Andrew Lim: Just a few quick fire questions. So firstly, you gave the percentage of deposits that are insured for your German retail deposit base. What does that look like on a group basis when you take into account the larger corporate deposits? And then secondly, for your group NIM, I guess that’s 1.6% on an adjusted basis. How does your group — how should that develop with respect to the hedge gains that you’ve also had in the coming quarters? And do you have an expectation for that group NIM and how that should develop going forward? And then lastly, in a post trim world, why is Deutsche Bank having a 40 to 60 basis point hit on the CET1 ratio, largely due to a review of internal modeling?
James von Moltke: So Andrew, thank you for sticking with us. Sorry, the questions are coming so late in the call. The — let me start with the NIM. I’m always a little bit cautious about predicting NIMs because there are so many moving parts in it. But in round numbers, if you take our guidance from the beginning of the year, which would have led you to kind of the mid-14s, maybe a little better and interest-earning assets of somewhere a little bit below EUR 1 trillion, you’d probably be in the 150 basis point range again, subject for the year, subject to some swings on the characterization that I mentioned.

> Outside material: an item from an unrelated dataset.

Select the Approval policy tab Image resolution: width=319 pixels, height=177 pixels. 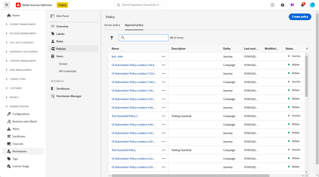coord(134,25)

And we do provide, as always, the profitability by segment, including both net interest revenues and fair value through PT — through profit and loss.
So you see the total profitability, if you like, that the balance sheet produces with that. In terms of the deposit base, the total deposit base, the numbers we gave you, I think, were 33% of the total deposit base under statutory insurance, 41% with — if you exclude banks from that. I think your question maybe what is the German deposit base in total? Is that right? And that’s a number we — I don’t have to hand. I’d have to get back to you on if that was the question you’re after.

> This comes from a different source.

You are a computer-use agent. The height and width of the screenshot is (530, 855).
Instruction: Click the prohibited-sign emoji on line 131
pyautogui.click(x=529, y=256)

Andrew Lim: Yes. No, it’s a total group deposit base, but I can say…
James von Moltke: Total deposit base is 33% then and 41% if you include — if you exclude banks from that ratio.
Andrew Lim: Lastly, on the impact due to internal modeling, it’s starting quite specific to Deutsche Bank. And I guess it’s maybe surprising in the post trim world.
James von Moltke: Yes. I mean the post-TRIM world is really characterized by some of the EBA guidance that came out and the implementation of that. So it particularly relates to LGDs. To a lesser extent, some of the other factors. It’s kind of been rolling through the portfolio. So we did see some in retail last year and as we’ve talked about more next year. So it hasn’t been uniquely to either the Investment Bank or the Corporate Bank, but it’s gone portfolio by portfolio. . There will be some implementation of new models in the aftermath of our Unity technology implementation. They’re just — there’s a dependency there. So there will be some adjustments in the models that are implemented then in Q3 also on the PB side, on the Private Bank side.
And my — I believe that by the end of the year then, we will have been through the reviews that we need to with the ECB and implemented what there is to do. ’24 should be a cleaner year and give us the ability to prepare then for Basel III final framework implementation on the 1st of January ’25.
Operator: So this concludes our Q&A session, and I hand back to Zike.
Unidentified Company Representative: Thank you very much for your questions. And for any follow-up questions, please reach out to Investor Relations.
Operator: Ladies and gentlemen, the conference has now concluded, and you may disconnect. Thank you very much for joining, and have a pleasant day. Goodbye.